Tadej Pogačar rinnova con la UAE Team Emirates fino al 2032
La squadra emiratina ha ufficializzato il prolungamento del contratto di Tadej Pogačar fino al 2032, estendendo di due anni la precedente scadenza fissata al 2030. Il rapporto tra il corridore e il team è iniziato nel 2019 e, con il nuovo accordo, potrebbe proseguire per l’intera carriera agonistica dello sloveno.
La decisione rafforza il legame costruito nel tempo tra Pogačar e la UAE Team Emirates. Il ciclista ha descritto la squadra come un ambiente nel quale si è sentito subito a casa, sottolineando la crescita condivisa e i momenti importanti vissuti insieme.

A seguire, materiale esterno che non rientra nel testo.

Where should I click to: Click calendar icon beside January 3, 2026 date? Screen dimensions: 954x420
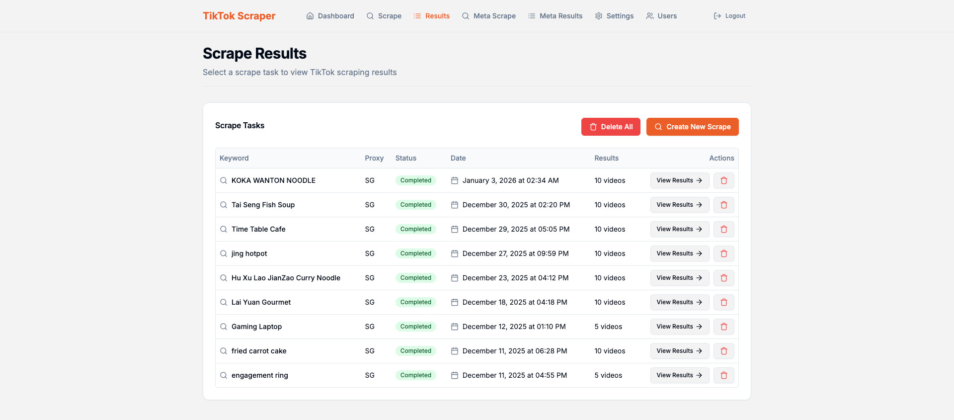[454, 180]
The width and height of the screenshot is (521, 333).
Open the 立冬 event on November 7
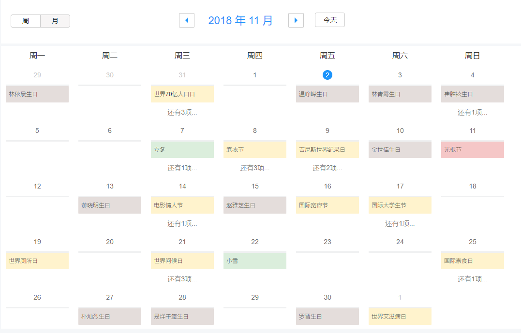tap(182, 150)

La volontà comune è proseguire un percorso nel quale restano ancora numerosi obiettivi da raggiungere.
Infortunio di Pogačar e fine anticipata della stagione 2026
Il rinnovo è stato annunciato insieme alla conferma della conclusione anticipata della stagione 2026. Pogačar non tornerà alle competizioni dopo la caduta avvenuta durante l’ottava tappa della Vuelta a España. L’incidente si è verificato ad alta velocità, intorno ai 58 chilometri orari, in seguito all’impatto con un sasso presente sulla carreggiata.

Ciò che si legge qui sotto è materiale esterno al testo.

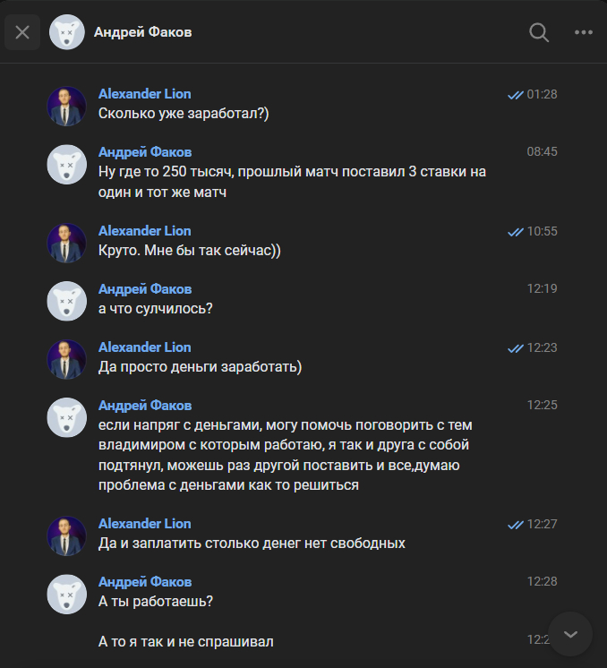
Task: Click read double-check mark on 12:27 message
Action: [x=515, y=524]
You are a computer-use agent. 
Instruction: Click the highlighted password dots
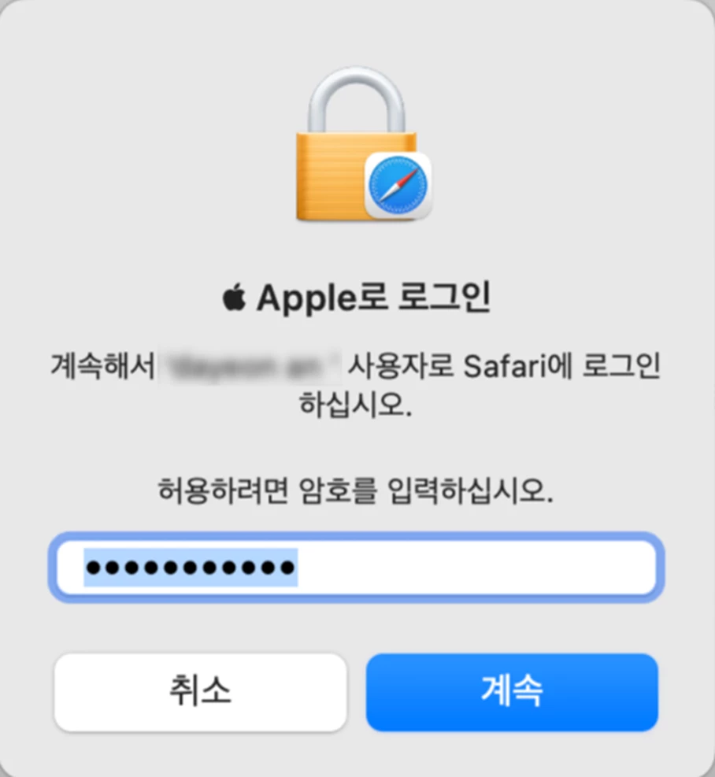tap(191, 568)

Lesioni riportate nella caduta alla Vuelta a España
Il bilancio medico comprende una frattura scomposta della clavicola sinistra, trattata chirurgicamente a Barcellona dal dottor Xavier Mir, e una frattura stabile della vertebra cervicale C7. Il corridore ha riportato anche un trauma cranico con commozione cerebrale, oltre a diverse lacerazioni ed escoriazioni al volto e sul corpo.
L’intervento alla clavicola è riuscito, mentre la lesione cervicale richiede particolare prudenza. La stabilità della frattura riduce il rischio delle complicazioni più gravi, ma impone comunque immobilizzazione e tempi di recupero rigorosi. Le condizioni non consentono quindi di anticipare il ritorno agli allenamenti o alle gare.
Campionati del Mondo e classiche autunnali senza Pogačar
Lo stop impedirà a Pogačar di partecipare ai Campionati del Mondo e alle classiche autunnali. Il corridore sloveno rinuncerà così alla parte finale di una stagione nella quale avrebbe ancora avuto obiettivi sportivi rilevanti.
La priorità è completare il recupero e presentarsi al 2027 nelle migliori condizioni possibili. La linea concordata con la squadra prevede nessuna forzatura e nessuna riduzione dei tempi di guarigione, così da permettere al corpo di recuperare completamente.
Il legame tra Pogačar e la squadra emiratina
La scelta di rinnovare fino al 2032 assume un valore che supera la semplice estensione contrattuale. Pogačar ha confermato la volontà di proseguire a lungo termine il progetto iniziato con la UAE Team Emirates, riconoscendo nella squadra una componente centrale della propria storia sportiva.
Il recupero fisico e la continuità professionale rappresentano quindi i due elementi principali del momento vissuto dal campione sloveno: la stagione 2026 termina in anticipo, mentre il rapporto con il team emiratino è destinato a continuare per molti anni.